If his race was comfortable, Hamilton's was anything but. After his mistake in qualifying, mid way thorugh the race, a ERS problem struck the Brit. Getting agitated over team radio, the World Champion was becoming fustrated that his race engineer Peter Bonnington, couldn't tell him what to fix, as that would've broken team radio restrictions - something Raikkonen fell victim to late on.

After the GP2 Feature race yesterday and the carnege of T1, it was a cautious start with only ​Esteban Gutierrez making contact - whilst trying to go up the inside of Hulkenberg. A tight opening lap concluded with Rosberg 1.2 ahead of Ricciardo and the pack trying to find its place. ​Most of the overtaking came at the end of the 1.2 mile long main straight and into T1, with the massive slipaffect leading to many overtakes into that turn and on then on the run down to T3, using DRS.

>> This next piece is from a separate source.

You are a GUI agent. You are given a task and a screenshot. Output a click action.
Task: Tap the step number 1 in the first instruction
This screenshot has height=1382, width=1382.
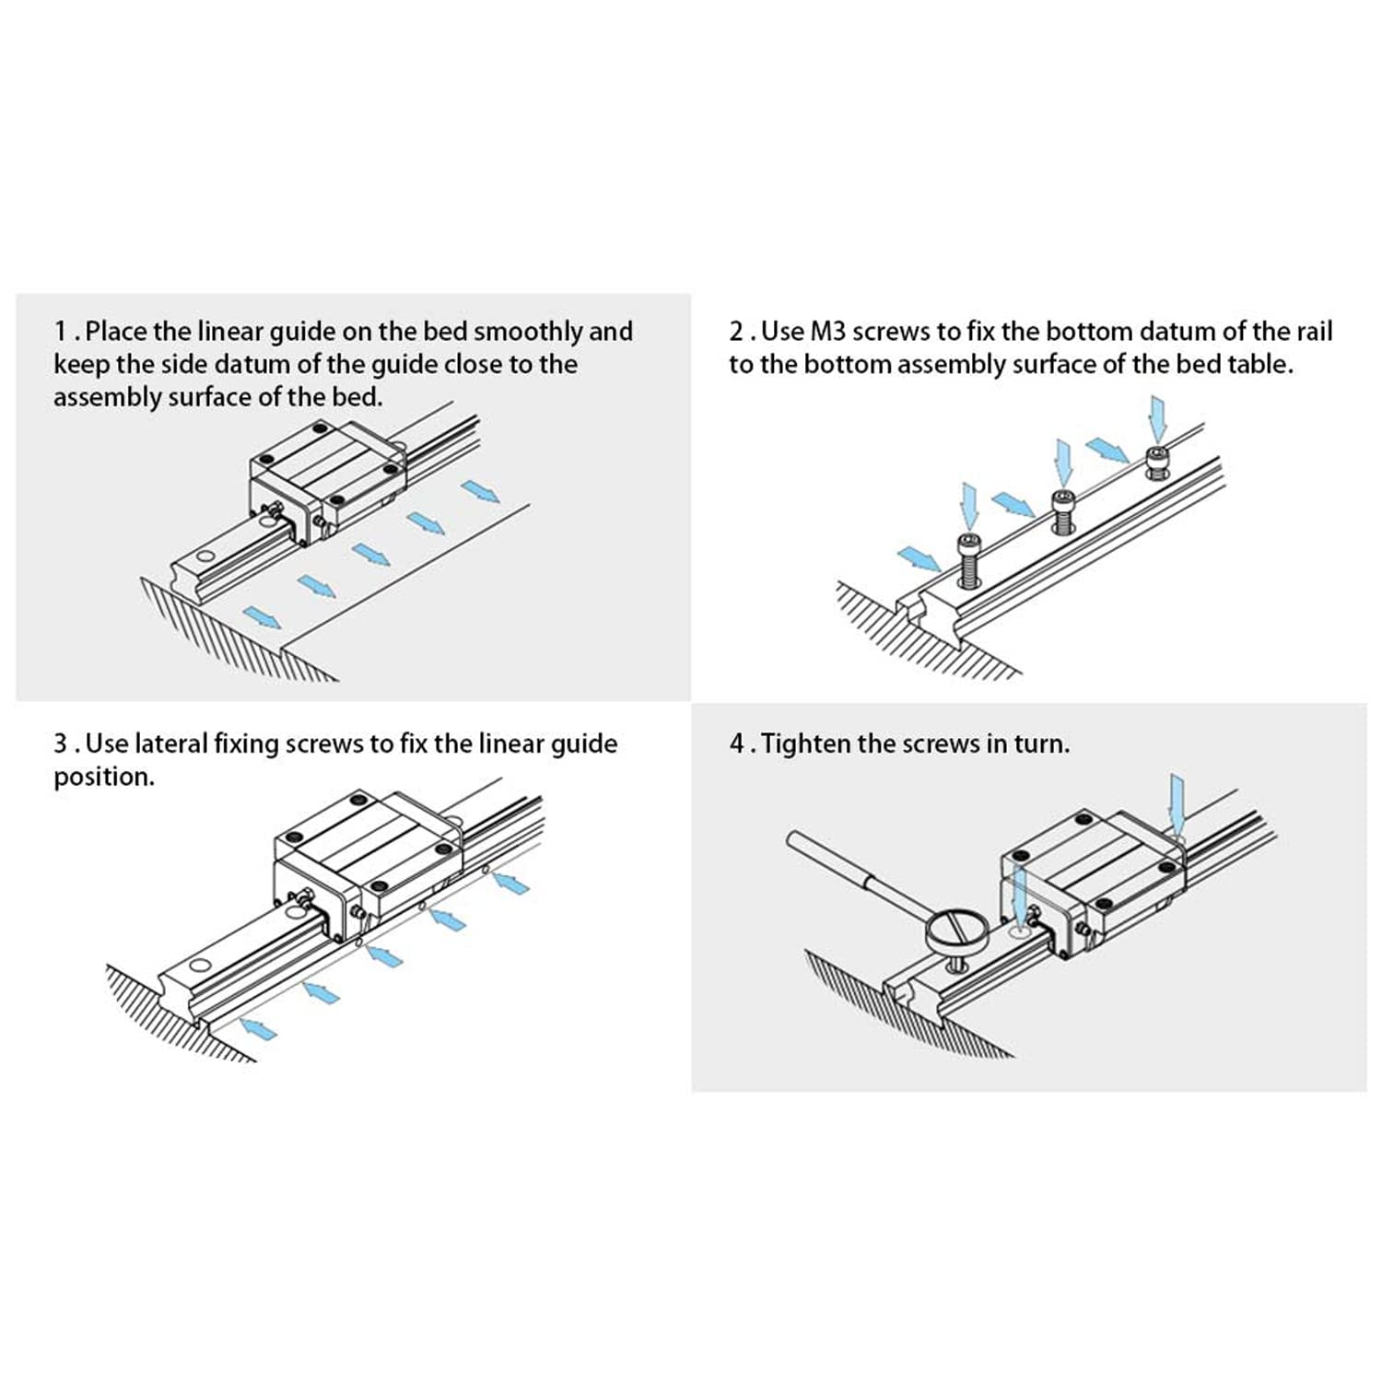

The pit-stop sequence was triggered by the Red Bull ​of Verstappen pitting first. However, they committed to the two-stop too early and with no more soft tyres available, he was forced onto the Medium tyres. Undercuts were performed with most not coming off, with Vettel's comments of "​Are you sure, Pace is looking good?​" meaning he was kept out whilst Raikkonen jumped him in the stops. On Lap 28, that was changed with a team order.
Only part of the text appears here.